*Record extracts:*
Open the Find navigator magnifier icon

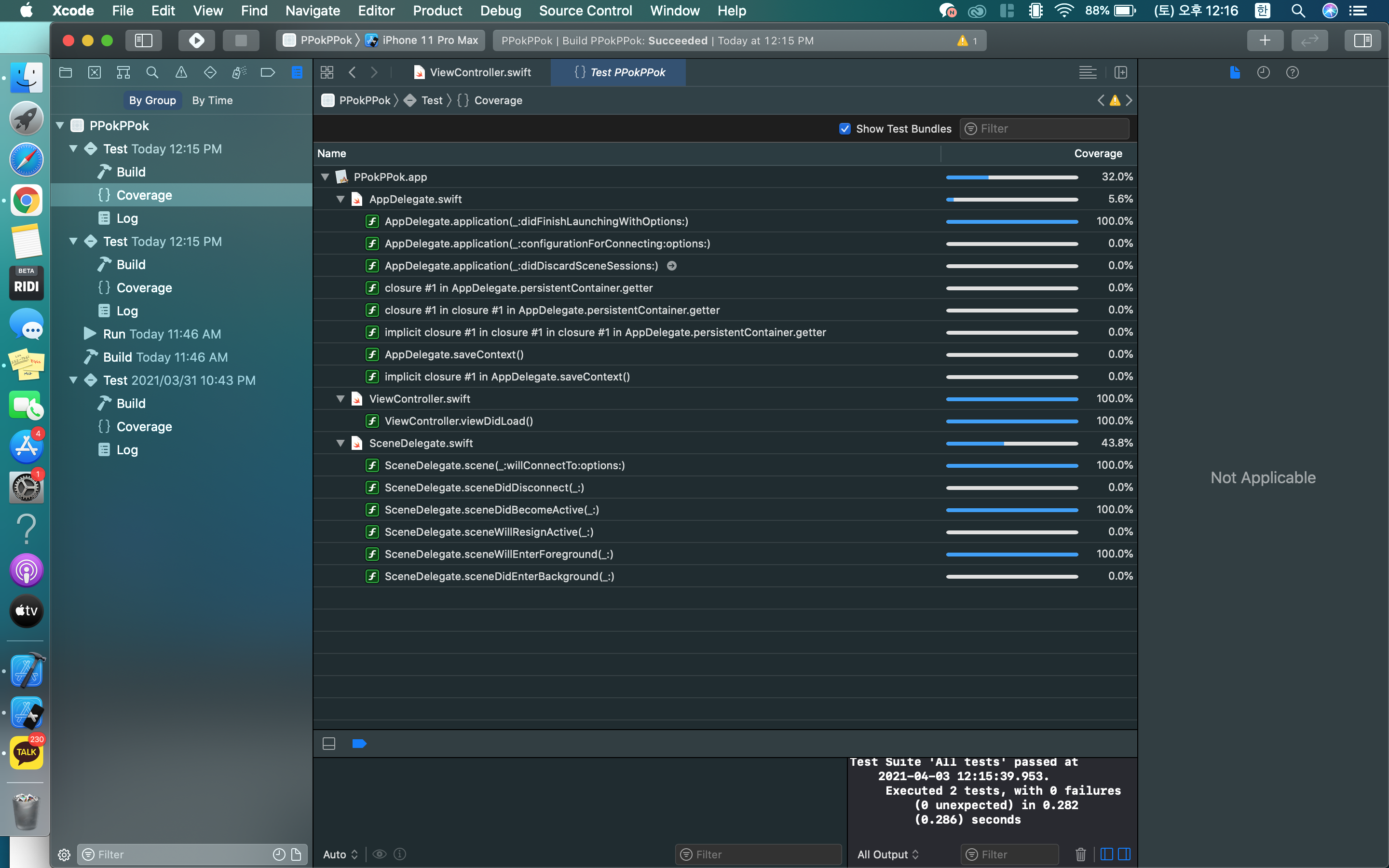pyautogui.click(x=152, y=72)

--

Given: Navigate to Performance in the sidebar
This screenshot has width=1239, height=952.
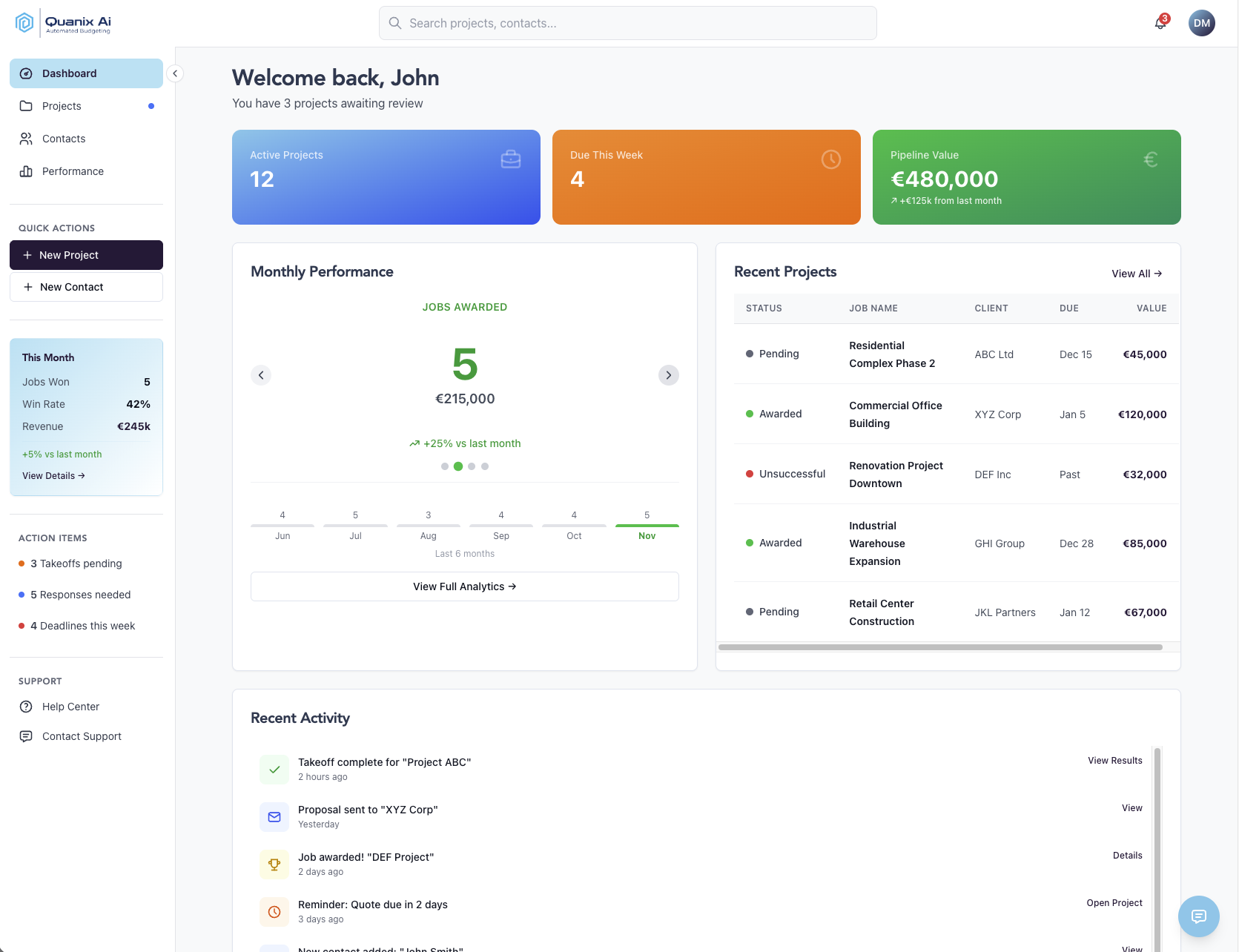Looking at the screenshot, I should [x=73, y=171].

*Task goal:*
Copy out word for word the lines running from the line with "Given: Navigate to Performance in the sidebar" up to and including the line with "Looking at the", leaving the pictures out of your answer.

*Exercise result:*
Given: Navigate to Performance in the sidebar
This screenshot has width=1239, height=952.
Looking at the screenshot, I should [x=73, y=171].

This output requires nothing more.